Removing a Preempted Action to Federal Court

Posted By Stephen D. Rosenberg In Removal
0 Comments
Permalink | print this article

Removal should be easy. If a complaint filed in state court shows federal jurisdiction, the case can be removed. You file your papers, pay your fees, and you get the plusher courthouses of the federal system (and whatever other benefits from removal you think will accrue to you from your decision).

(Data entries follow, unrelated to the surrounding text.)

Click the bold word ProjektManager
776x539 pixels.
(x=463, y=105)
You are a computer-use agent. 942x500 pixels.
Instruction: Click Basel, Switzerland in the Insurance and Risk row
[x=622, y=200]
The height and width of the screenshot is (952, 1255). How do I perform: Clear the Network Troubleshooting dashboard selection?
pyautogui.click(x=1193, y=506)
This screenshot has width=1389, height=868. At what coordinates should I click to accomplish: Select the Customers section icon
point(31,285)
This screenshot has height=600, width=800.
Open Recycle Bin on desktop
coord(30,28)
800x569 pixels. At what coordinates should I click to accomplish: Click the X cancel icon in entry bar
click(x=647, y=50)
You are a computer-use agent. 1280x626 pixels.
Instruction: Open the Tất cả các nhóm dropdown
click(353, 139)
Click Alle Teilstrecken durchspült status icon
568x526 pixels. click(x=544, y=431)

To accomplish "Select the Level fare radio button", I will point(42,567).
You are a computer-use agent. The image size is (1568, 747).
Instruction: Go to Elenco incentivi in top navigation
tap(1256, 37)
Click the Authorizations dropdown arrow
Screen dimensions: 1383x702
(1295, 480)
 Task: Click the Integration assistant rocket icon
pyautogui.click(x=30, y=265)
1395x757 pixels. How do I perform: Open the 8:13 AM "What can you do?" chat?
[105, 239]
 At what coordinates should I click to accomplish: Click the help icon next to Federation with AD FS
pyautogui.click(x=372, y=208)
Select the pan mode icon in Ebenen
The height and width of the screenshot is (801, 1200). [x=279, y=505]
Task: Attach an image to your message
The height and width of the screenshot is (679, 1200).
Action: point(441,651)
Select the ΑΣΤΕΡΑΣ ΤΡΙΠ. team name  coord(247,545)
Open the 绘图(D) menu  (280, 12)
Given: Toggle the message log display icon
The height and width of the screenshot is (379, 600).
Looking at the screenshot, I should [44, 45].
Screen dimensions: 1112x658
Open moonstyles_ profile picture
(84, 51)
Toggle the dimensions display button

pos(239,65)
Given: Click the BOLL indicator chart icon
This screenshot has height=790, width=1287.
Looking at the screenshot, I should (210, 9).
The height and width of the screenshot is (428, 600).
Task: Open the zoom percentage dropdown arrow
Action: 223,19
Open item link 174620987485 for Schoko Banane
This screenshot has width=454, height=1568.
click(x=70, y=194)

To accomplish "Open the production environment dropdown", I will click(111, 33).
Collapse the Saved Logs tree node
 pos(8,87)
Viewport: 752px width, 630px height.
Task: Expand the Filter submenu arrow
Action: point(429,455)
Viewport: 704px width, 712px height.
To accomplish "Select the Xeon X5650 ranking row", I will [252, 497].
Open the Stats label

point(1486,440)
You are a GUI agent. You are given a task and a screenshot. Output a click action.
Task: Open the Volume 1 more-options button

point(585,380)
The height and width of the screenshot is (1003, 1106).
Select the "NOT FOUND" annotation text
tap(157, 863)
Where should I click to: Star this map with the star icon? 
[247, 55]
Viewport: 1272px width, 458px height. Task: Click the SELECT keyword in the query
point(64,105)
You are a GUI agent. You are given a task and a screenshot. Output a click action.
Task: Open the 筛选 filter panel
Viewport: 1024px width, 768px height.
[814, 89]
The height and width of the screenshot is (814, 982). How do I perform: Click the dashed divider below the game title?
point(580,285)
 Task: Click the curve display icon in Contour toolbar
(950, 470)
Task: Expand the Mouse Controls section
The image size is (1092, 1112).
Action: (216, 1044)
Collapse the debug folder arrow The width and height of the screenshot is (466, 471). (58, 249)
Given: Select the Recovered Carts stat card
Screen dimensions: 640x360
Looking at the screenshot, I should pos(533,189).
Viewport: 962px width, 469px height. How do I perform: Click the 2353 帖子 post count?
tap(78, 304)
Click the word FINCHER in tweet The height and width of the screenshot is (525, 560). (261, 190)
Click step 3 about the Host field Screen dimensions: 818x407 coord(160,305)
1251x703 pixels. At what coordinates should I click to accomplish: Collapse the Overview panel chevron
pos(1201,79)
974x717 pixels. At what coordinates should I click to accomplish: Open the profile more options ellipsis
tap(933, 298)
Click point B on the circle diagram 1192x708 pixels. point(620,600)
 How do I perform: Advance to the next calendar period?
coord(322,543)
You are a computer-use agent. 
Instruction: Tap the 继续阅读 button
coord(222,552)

ERISA cases filed in state court can pose a little twist on this, however. This is because a plaintiff can plead a cause of action under state law against the plan or its administrator without ever referencing or relying on ERISA. In so doing, the face of the complaint ends up alleging only state law causes of action, and does not reflect a basis for federal jurisdiction. However, the state law claim is often preempted by ERISA and therefore cannot proceed. Federal courts have developed a body of law on the subject of removal that resolves this problem, and allows such a lawsuit, despite the absence of any express federal cause of action, to be removed to federal court. The United States District Court for the District of Puerto Rico recently summed up the rules on this in a nice tidy package, in Beniquez v. Pfizer Corp., 2006 WL 752994 (D.Puerto Rico Mar 21, 2006) (NO. CIV. 05-1269 (HL)). The court stated:

Ordinarily, the determination of whether a particular case arises under federal law turns on the "well-pleaded complaint" rule. Metropolitan Life Ins. Co. v. Taylor, 481 U.S. 58, 107 S.Ct. 1542, 95 L.Ed.2d 55 (1987); Franchise Tax Bd. v. Constr. Laborers Vacation Trust, 463 U.S. 1, 9-10, 103 S.Ct. 2841, 77 L.Ed.2d 420 (1983). Under the well-pleaded complaint rule, jurisdiction is ascertained from the face of the state court complaint that triggered the removal. Danca v. Private Health Care Systems, Inc., 185 F.3d 1, 4 (1st Cir.1999) (citing Franchise Tax Bd., 463 U.S. at 9-10.). However, there is an exception to the well-pleaded complaint rule. "Where a claim, though couched in the language of state law, implicates an area of federal law for which Congress intended a particularly powerful preemptive sweep, the cause is deemed federal no matter how pleaded." Id. (citing Taylor, 481 U.S. at 63-64). In other words, " 'when a federal statute wholly displaces the state-law cause of action through complete pre-emption,' the state claim can be removed." Aetna Health Inc. v. Davila, 542 U.S. 200, 124 S.Ct. 2488, 2495, 159 L.Ed.2d 312 (2004). ERISA is precisely one of these federal statutes. Id.; see also Hotz v. Blue Cross & Blue Shield of Mass., Inc., 292 F.3d 57, 59 (1st Cir.2002) (ERISA's civil enforcement provisions, ERISA 502(a), have been interpreted to establish federal removal jurisdiction over any state law claims that in substance seek relief that is otherwise within the scope of those ERISA remedy provisions.)